Obwohl das Robert-Koch-Institut für den Landkreis Oder-Spree am Dienstag lediglich zwei Corona-Neuinfektionen meldet, ist die Sieben-Tage-Inzidenz erneut gestiegen. Sie wird aktuell mit 70,5 angegeben. Hintergrund ist, dass es vor einer Woche sogar nur ein neuer Infektionsfall erfasst worden war. Kumuliert sind in Oder-Spree seit Beginn der Pandemie 5651 Menschen nachweislich mit dem Corona-Virus infiziert worden.
Im Zusammenhang mit der Infektion gibt es im Kreis auch einen neuen Todesfall. Damit sind mittlerweile 251 Menschen im Kreis an oder mit dem Virus gestorben.

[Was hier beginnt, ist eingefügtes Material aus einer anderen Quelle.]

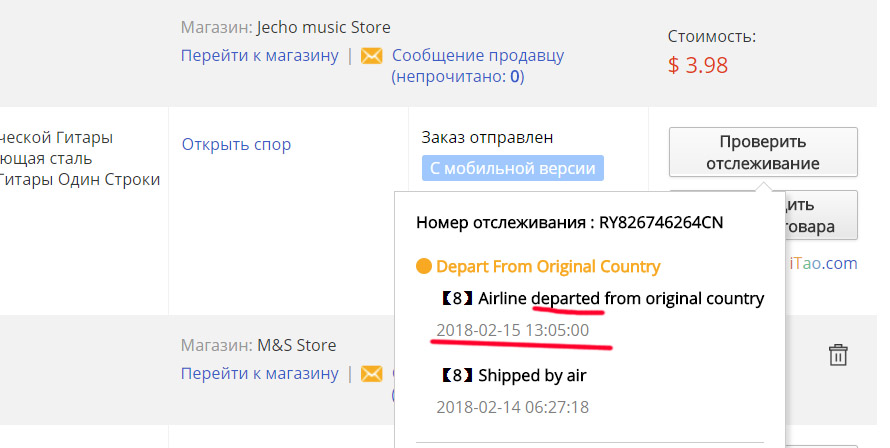Click the guitar product title text
890x448 pixels.
(80, 158)
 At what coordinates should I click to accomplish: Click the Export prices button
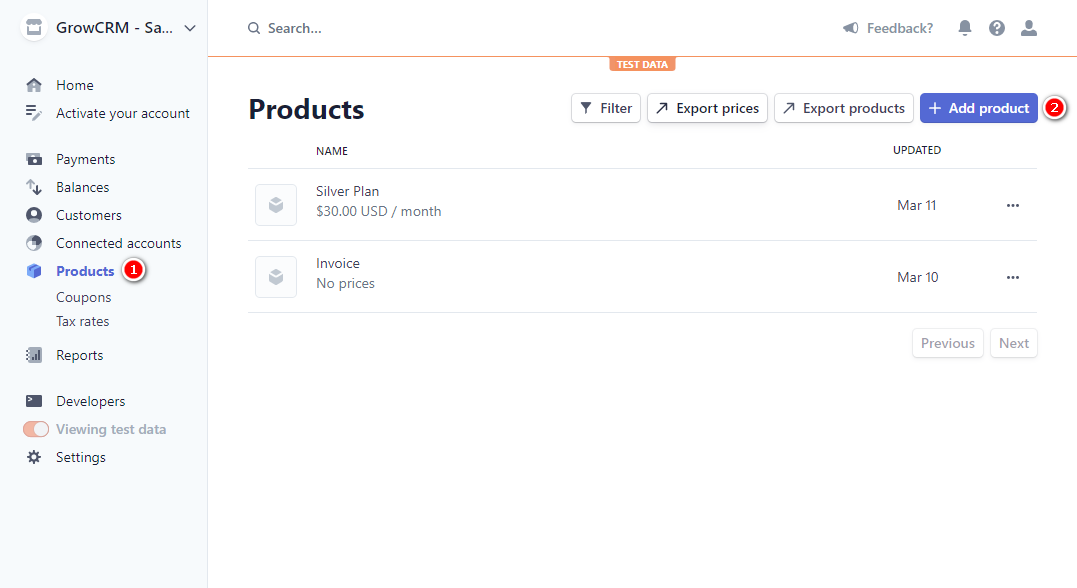tap(707, 108)
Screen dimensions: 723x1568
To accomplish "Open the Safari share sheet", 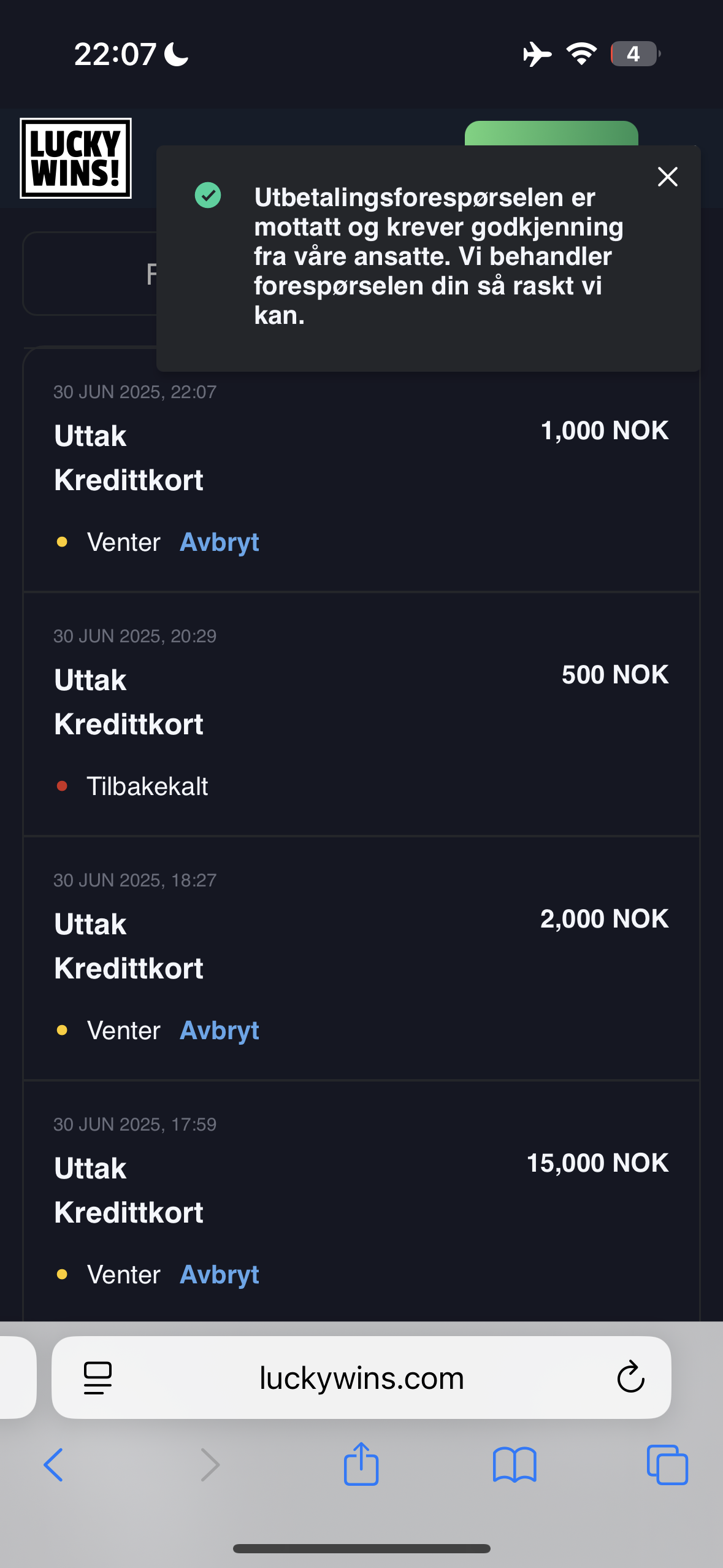I will pyautogui.click(x=361, y=1464).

Am Tag zuvor hatte der Kreis gemeldet, dass in den Krankenhäusern aktuell 29 Covid-Patienten behandelt werden. Drei der Erkrankten lagen auf einer Intensivstation, zwei von ihnen mussten invasiv beatmet werden. Das Gesundheitsamt des Kreises hat zudem für 680 Einwohner des Kreises eine häusliche Quarantäne angeordnet, um eine weitere Virusausbreitung zu verhindern.
Außerdem ist mittlerweile eine Debatte über die Ermittlung der Inzidenzwerte und den Umgang damit entbrannt. Während es bislang hieß, dass die Lockdown-Lockerungen beim Überschreiten der 100 an drei Tagen in Folge zurückgenommen werden, will Brandenburg den Wert auf 200 erhöhen. Der Frankfurter Bürgermeister René Wilke hat zudem angekündigt, heute mit den Landräten von Märkisch Oderland und Oder-Spree darüber zu sprechen, ob nicht die Ausweisung einer regionalen Inzidenz sinnvoller sei. Hintergrund ist die hohe Zahl der Pendler zwischen den Kreisen und der kreisfreien Stadt.